*DESCRIPTION OF THE TASK:* Reproduce every line of the records from the one containing "Task: Like Grizz Khan's tweet" down through the last line of the records, leaving out the pictures.

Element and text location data
____

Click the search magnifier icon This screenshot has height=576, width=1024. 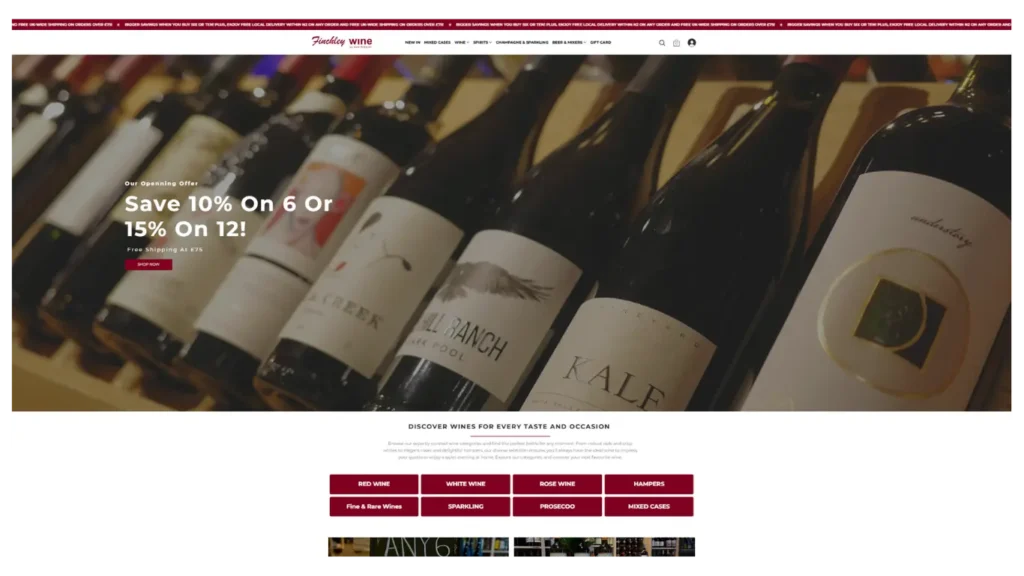(x=662, y=43)
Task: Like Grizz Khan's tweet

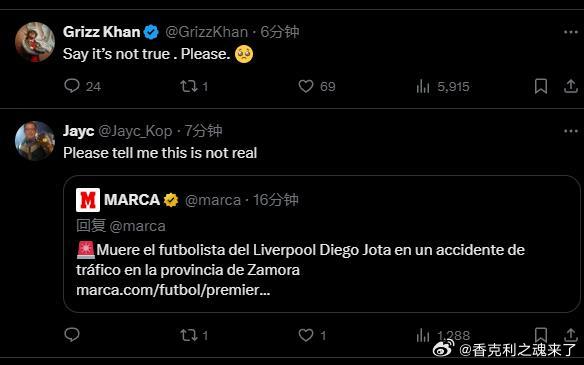Action: click(306, 86)
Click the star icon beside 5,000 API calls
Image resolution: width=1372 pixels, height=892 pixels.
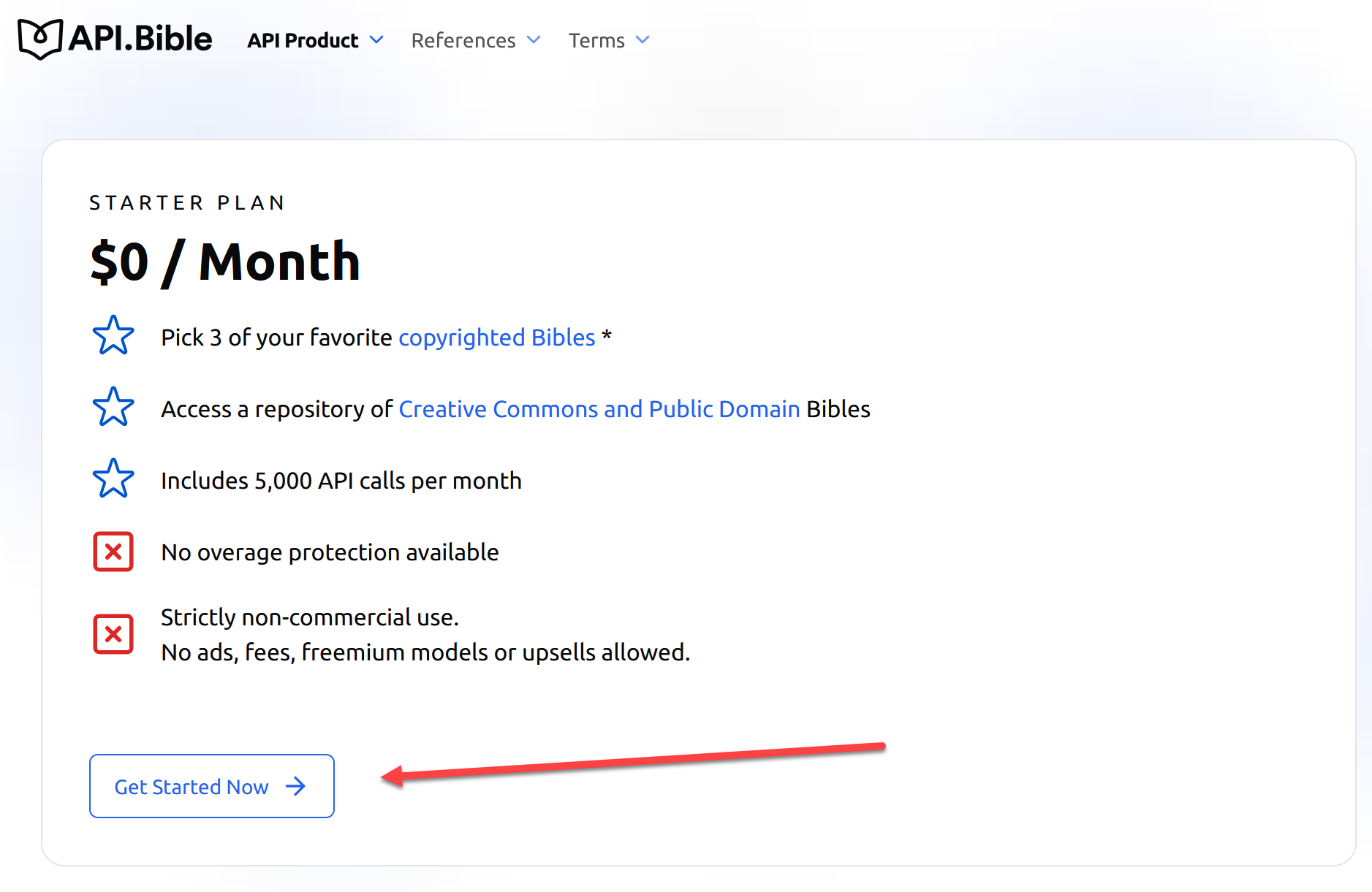tap(113, 479)
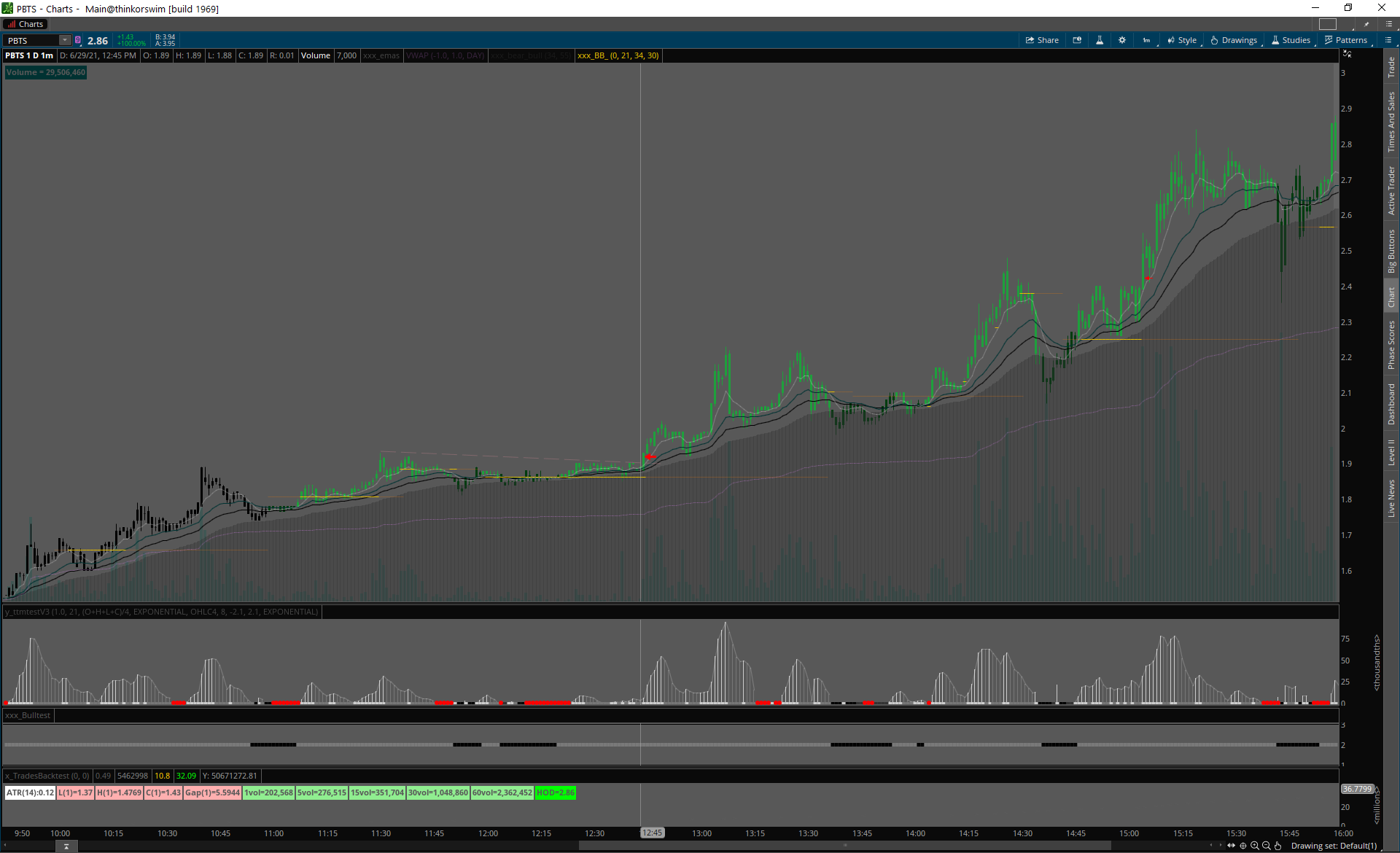
Task: Click the pin icon in top bar
Action: click(1366, 24)
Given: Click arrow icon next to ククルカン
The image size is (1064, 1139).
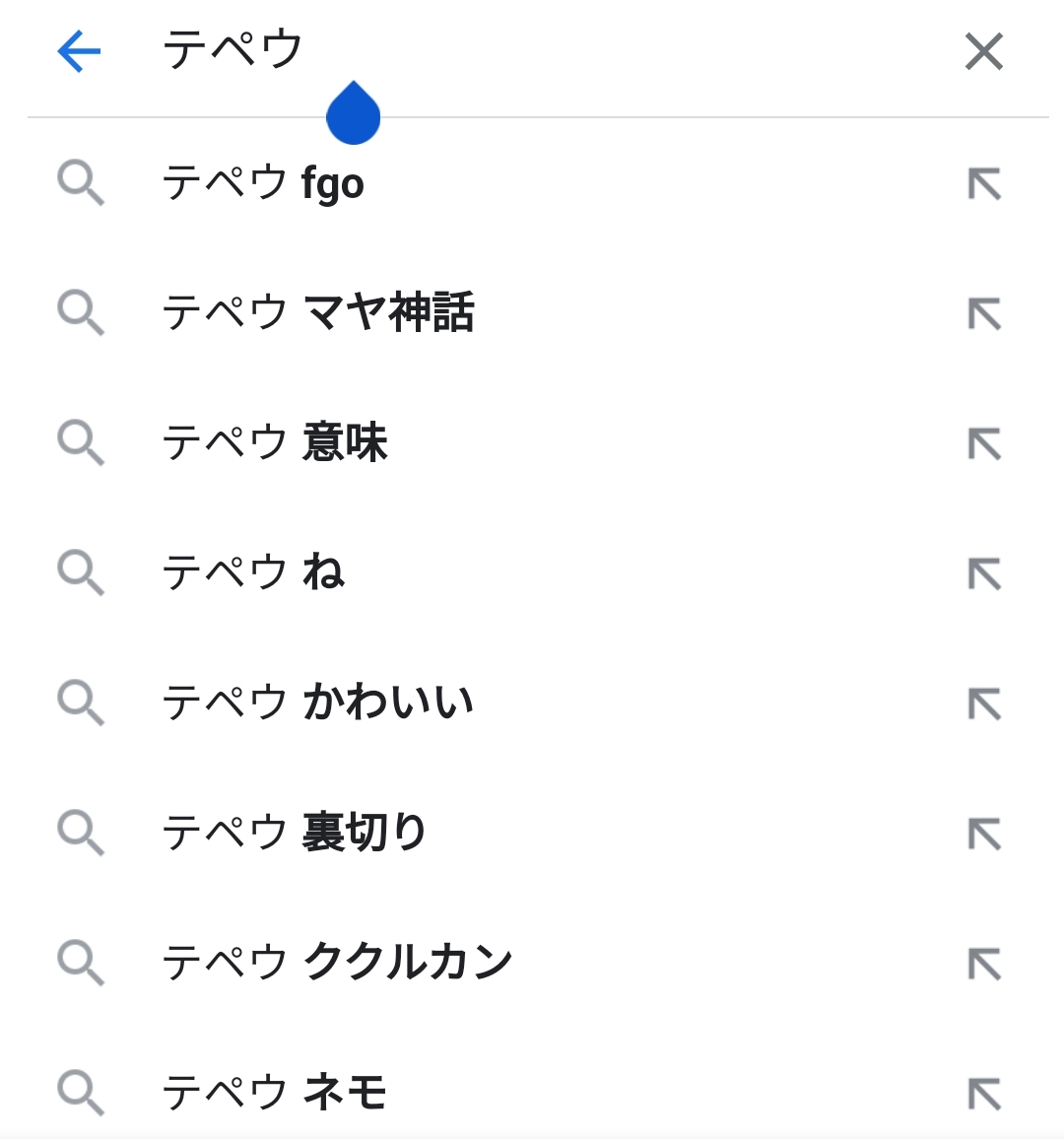Looking at the screenshot, I should click(983, 964).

____

*RESPONSE TO THIS EXERCISE:*
Task: Like Grizz Khan's tweet

Action: click(306, 86)
Click the star icon beside 5,000 API calls
Image resolution: width=1372 pixels, height=892 pixels.
tap(113, 479)
Task: Click the pin icon in top bar
Action: click(1366, 24)
Given: Click arrow icon next to ククルカン
The image size is (1064, 1139).
Looking at the screenshot, I should click(983, 964).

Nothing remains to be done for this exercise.